> [Task to carry out] Print out the entries from the line containing "Open Usage Reports from the sidebar" through the last line, exactly, and print nothing else. Pictures are not copied.

> [The data]
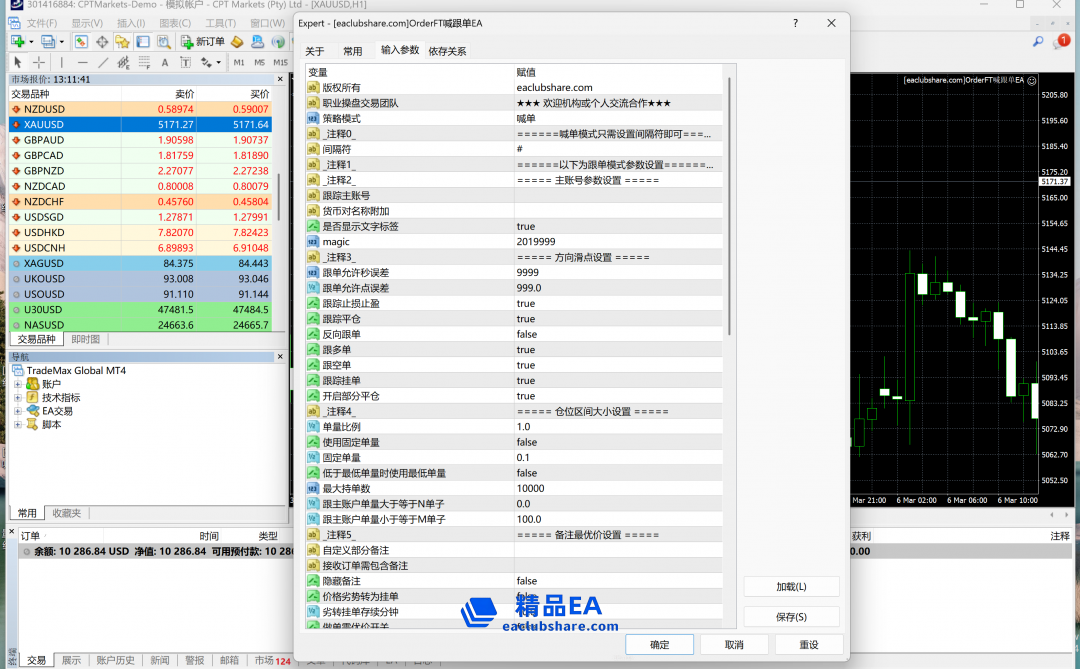The height and width of the screenshot is (669, 1080).
Task: Click the 加载(L) button
Action: pyautogui.click(x=791, y=586)
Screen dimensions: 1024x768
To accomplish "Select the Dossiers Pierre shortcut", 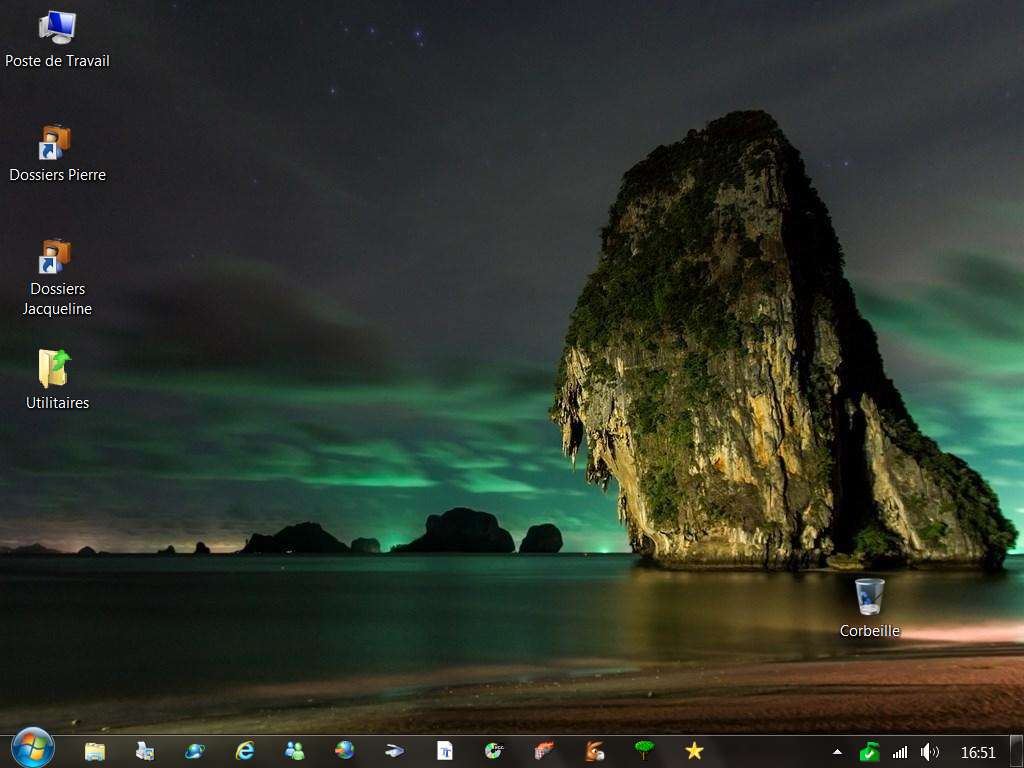I will (56, 143).
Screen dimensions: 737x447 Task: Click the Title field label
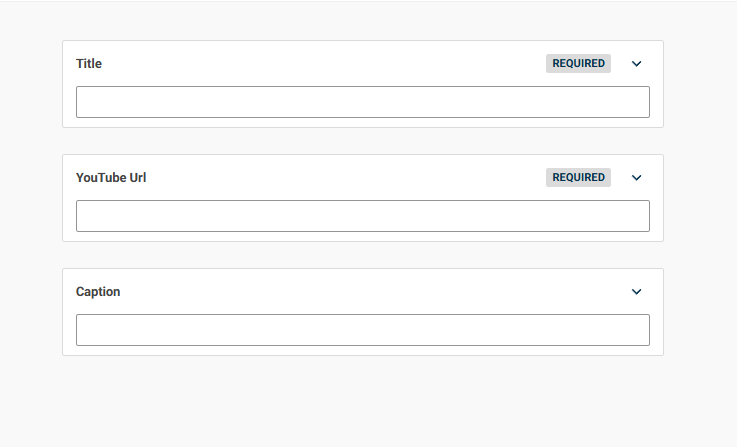click(x=89, y=63)
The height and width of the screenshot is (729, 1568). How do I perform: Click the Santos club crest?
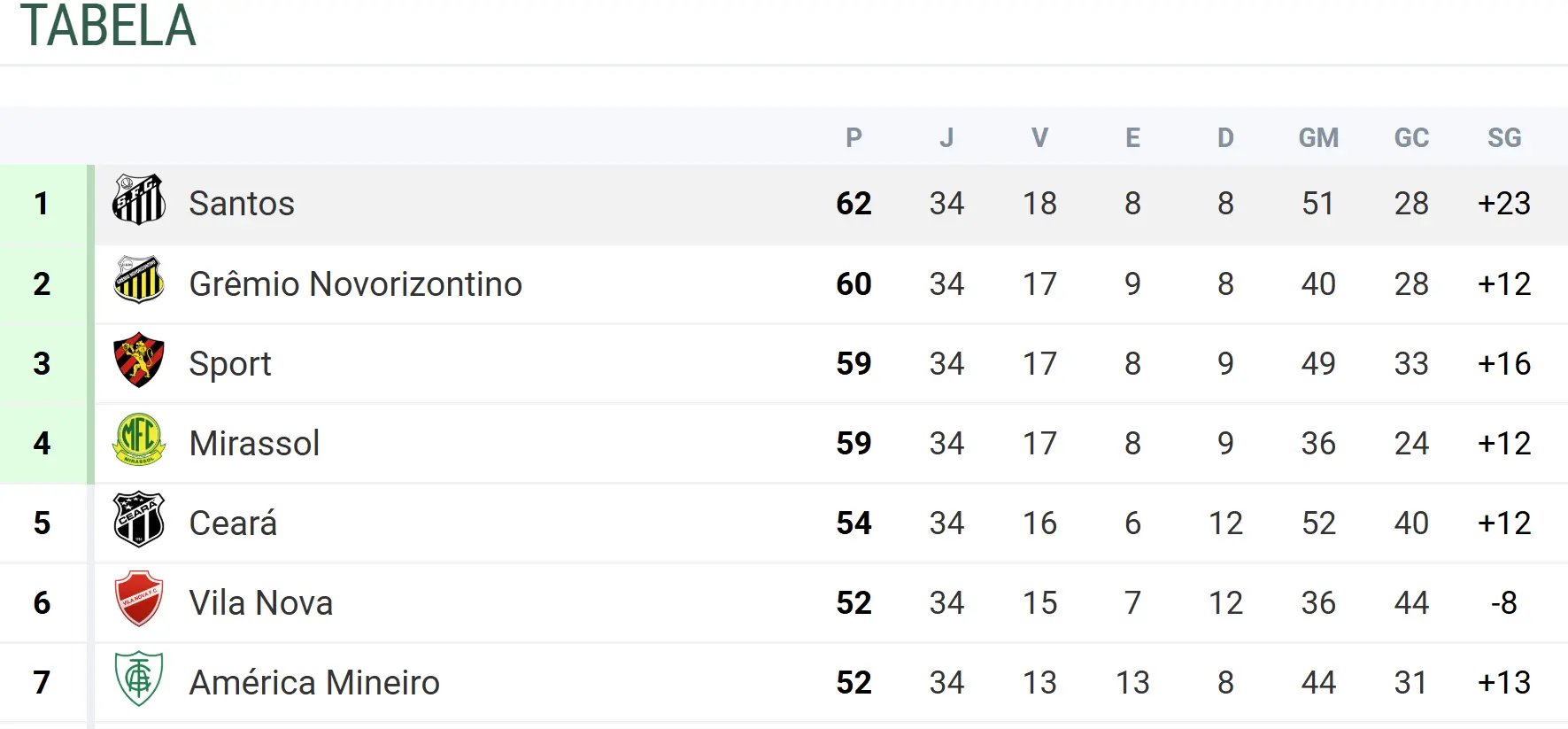[139, 200]
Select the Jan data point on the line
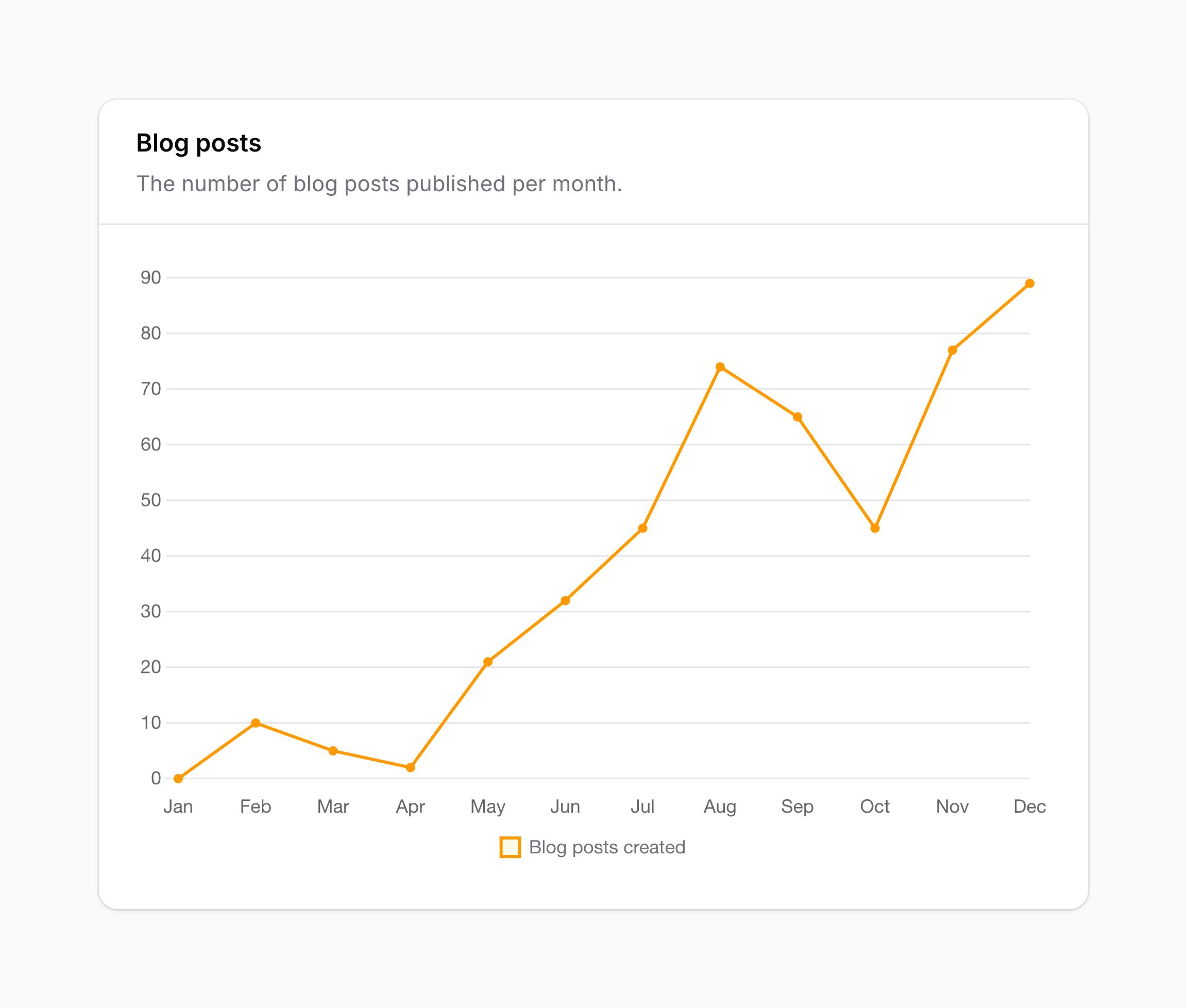 (178, 778)
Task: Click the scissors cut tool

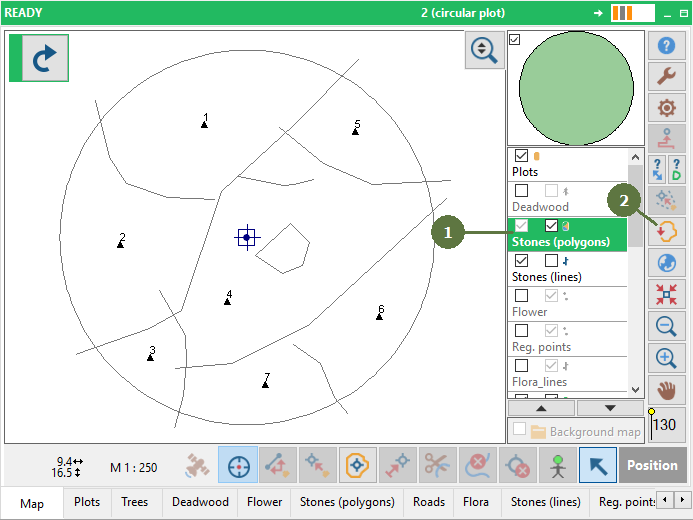Action: (x=438, y=465)
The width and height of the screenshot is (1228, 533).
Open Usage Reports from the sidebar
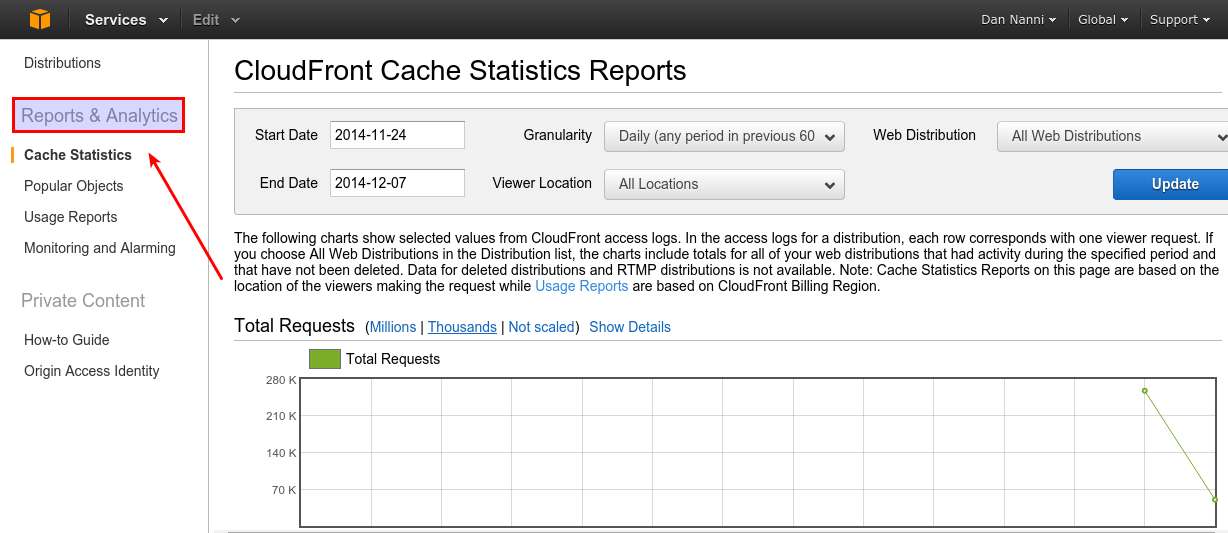pyautogui.click(x=70, y=217)
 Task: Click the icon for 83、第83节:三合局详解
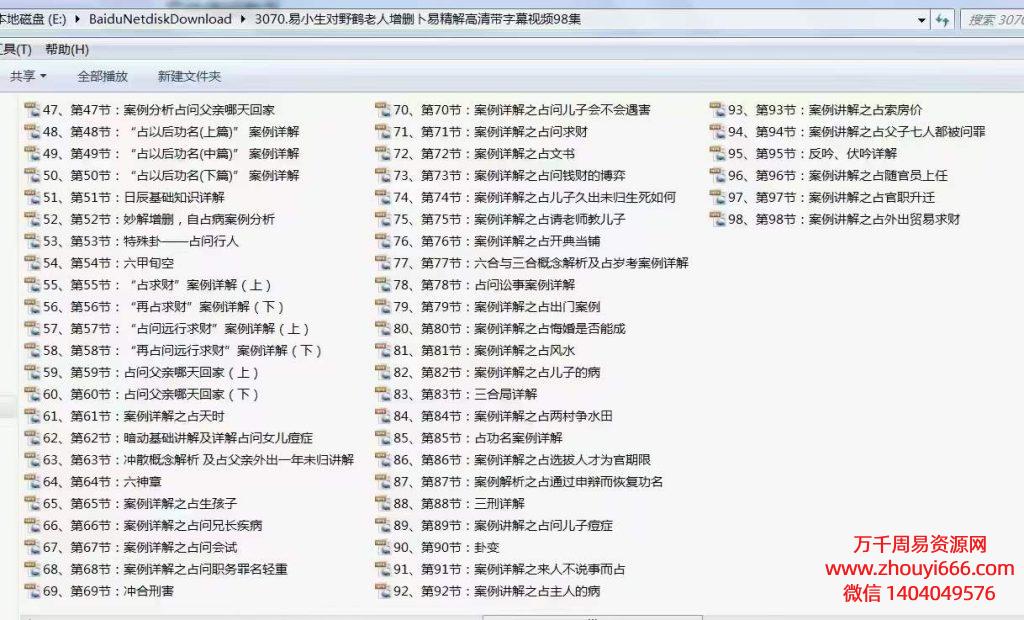(x=382, y=394)
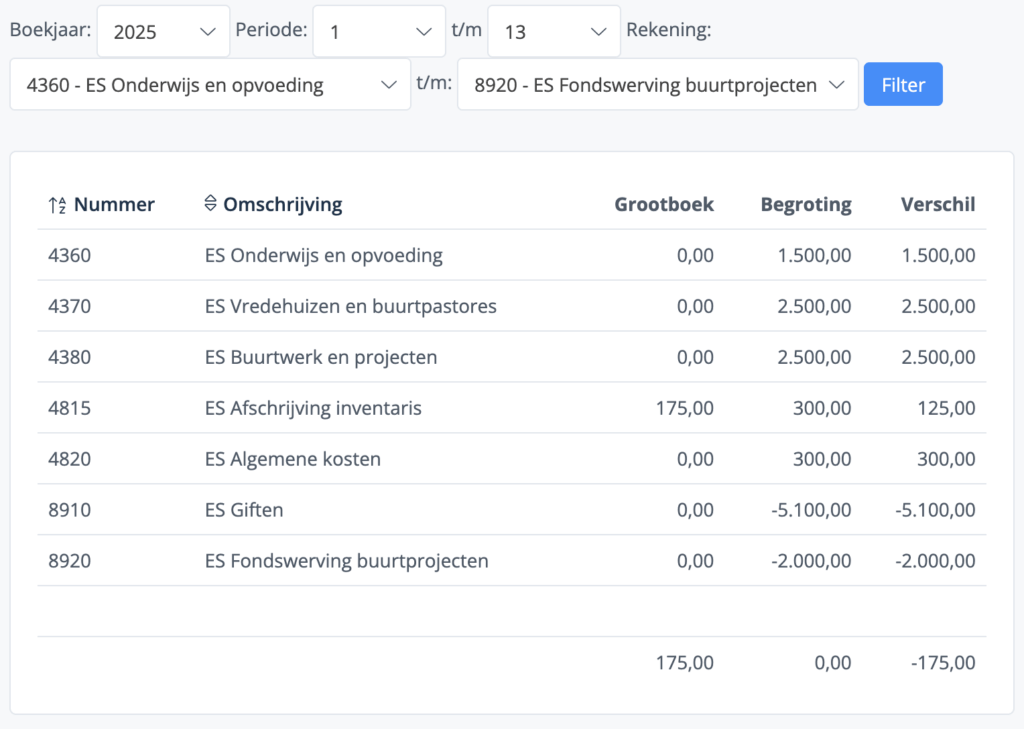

> [Output]
Open Usage Reports from the sidebar
pyautogui.click(x=70, y=217)
 Task: Click the icon for 83、第83节:三合局详解
(x=382, y=394)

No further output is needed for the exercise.